[Entries taken from a collection]
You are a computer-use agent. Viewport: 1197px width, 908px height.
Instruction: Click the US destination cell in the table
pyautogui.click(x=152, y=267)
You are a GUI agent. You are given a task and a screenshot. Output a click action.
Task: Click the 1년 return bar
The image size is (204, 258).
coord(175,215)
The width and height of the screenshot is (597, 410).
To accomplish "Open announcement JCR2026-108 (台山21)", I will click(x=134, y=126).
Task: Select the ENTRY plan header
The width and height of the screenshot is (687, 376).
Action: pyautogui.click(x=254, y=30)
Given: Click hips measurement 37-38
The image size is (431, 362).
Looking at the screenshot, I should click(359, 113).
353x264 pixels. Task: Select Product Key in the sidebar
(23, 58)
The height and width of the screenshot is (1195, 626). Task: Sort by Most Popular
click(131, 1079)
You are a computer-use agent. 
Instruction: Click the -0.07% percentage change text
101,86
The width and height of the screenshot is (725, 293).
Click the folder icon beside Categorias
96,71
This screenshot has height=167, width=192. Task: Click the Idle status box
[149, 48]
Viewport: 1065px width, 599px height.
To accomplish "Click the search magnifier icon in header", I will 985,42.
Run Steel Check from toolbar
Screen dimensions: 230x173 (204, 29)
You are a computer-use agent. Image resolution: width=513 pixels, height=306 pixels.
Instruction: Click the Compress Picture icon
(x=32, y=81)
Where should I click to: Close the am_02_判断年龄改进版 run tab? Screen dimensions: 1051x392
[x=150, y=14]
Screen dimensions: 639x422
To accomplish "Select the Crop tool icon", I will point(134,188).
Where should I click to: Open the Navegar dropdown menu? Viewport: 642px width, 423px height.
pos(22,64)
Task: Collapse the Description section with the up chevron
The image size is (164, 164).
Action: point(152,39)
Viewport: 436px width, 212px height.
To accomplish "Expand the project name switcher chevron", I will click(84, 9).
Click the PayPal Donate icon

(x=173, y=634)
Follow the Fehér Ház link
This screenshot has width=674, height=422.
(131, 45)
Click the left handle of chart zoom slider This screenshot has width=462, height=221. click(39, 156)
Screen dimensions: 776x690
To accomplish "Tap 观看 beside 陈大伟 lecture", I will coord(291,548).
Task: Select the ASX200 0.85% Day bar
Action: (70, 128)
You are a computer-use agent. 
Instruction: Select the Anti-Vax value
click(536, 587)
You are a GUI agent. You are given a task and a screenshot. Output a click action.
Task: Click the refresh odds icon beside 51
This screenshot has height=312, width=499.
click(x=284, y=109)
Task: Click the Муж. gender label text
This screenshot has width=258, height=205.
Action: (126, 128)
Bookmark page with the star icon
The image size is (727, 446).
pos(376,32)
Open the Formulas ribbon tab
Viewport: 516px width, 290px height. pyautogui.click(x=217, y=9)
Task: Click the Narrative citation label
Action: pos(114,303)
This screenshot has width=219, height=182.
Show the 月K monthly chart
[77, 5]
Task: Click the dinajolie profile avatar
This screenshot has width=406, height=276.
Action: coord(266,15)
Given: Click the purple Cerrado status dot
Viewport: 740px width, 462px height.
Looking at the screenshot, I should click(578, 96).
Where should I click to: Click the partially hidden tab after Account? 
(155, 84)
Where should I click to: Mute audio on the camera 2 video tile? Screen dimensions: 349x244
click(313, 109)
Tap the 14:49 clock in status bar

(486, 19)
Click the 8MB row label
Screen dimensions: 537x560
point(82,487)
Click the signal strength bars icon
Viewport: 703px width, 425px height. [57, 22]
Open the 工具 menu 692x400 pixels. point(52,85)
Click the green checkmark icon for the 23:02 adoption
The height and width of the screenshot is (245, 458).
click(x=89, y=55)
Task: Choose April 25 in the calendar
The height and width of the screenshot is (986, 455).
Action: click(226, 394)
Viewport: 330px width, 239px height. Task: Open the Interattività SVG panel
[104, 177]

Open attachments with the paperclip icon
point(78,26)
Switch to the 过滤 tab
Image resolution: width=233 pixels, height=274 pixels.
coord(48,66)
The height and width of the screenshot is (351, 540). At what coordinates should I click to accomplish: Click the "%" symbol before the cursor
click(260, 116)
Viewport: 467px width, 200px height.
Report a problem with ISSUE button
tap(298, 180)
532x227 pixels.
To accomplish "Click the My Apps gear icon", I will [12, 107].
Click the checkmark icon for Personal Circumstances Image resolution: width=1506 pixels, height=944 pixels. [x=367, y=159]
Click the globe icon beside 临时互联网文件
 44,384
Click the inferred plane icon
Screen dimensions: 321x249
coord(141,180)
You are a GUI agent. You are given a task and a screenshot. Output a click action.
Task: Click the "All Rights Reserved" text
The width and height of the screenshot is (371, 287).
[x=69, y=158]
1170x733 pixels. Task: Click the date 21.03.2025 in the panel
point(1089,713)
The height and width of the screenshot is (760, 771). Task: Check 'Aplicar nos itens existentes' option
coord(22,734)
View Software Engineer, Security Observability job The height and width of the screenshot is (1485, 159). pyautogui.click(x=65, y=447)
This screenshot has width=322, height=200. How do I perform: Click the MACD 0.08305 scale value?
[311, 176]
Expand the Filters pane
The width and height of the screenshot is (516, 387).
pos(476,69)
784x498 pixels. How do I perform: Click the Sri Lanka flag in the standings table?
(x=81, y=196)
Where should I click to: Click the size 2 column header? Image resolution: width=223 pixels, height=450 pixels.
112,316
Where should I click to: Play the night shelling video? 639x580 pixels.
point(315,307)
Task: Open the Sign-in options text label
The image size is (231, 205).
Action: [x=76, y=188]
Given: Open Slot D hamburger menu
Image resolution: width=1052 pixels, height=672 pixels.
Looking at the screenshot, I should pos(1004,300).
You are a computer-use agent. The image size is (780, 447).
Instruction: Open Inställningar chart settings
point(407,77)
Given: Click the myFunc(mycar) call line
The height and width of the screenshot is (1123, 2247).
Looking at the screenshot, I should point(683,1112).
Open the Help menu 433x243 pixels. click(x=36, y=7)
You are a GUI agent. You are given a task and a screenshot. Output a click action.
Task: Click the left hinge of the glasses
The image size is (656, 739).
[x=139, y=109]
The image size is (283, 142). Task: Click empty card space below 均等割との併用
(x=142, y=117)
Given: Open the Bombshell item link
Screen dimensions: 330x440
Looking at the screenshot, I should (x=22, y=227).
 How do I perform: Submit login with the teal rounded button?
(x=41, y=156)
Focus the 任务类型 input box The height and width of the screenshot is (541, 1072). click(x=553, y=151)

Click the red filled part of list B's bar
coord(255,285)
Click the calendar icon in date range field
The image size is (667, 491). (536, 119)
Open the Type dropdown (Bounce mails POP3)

### Directions for this task
Please give back, exactly as it stands above, the stretch from the line with "Viewport: 436px width, 212px height." through the line with "Task: Click the Муж. gender label text", and no line outside it.

### Reply to the task
Viewport: 436px width, 212px height.
To accomplish "Expand the project name switcher chevron", I will click(84, 9).
Click the PayPal Donate icon

(x=173, y=634)
Follow the Fehér Ház link
This screenshot has width=674, height=422.
(131, 45)
Click the left handle of chart zoom slider This screenshot has width=462, height=221. click(39, 156)
Screen dimensions: 776x690
To accomplish "Tap 观看 beside 陈大伟 lecture", I will coord(291,548).
Task: Select the ASX200 0.85% Day bar
Action: (70, 128)
You are a computer-use agent. 
Instruction: Select the Anti-Vax value
click(536, 587)
You are a GUI agent. You are given a task and a screenshot. Output a click action.
Task: Click the refresh odds icon beside 51
This screenshot has height=312, width=499.
click(x=284, y=109)
Task: Click the Муж. gender label text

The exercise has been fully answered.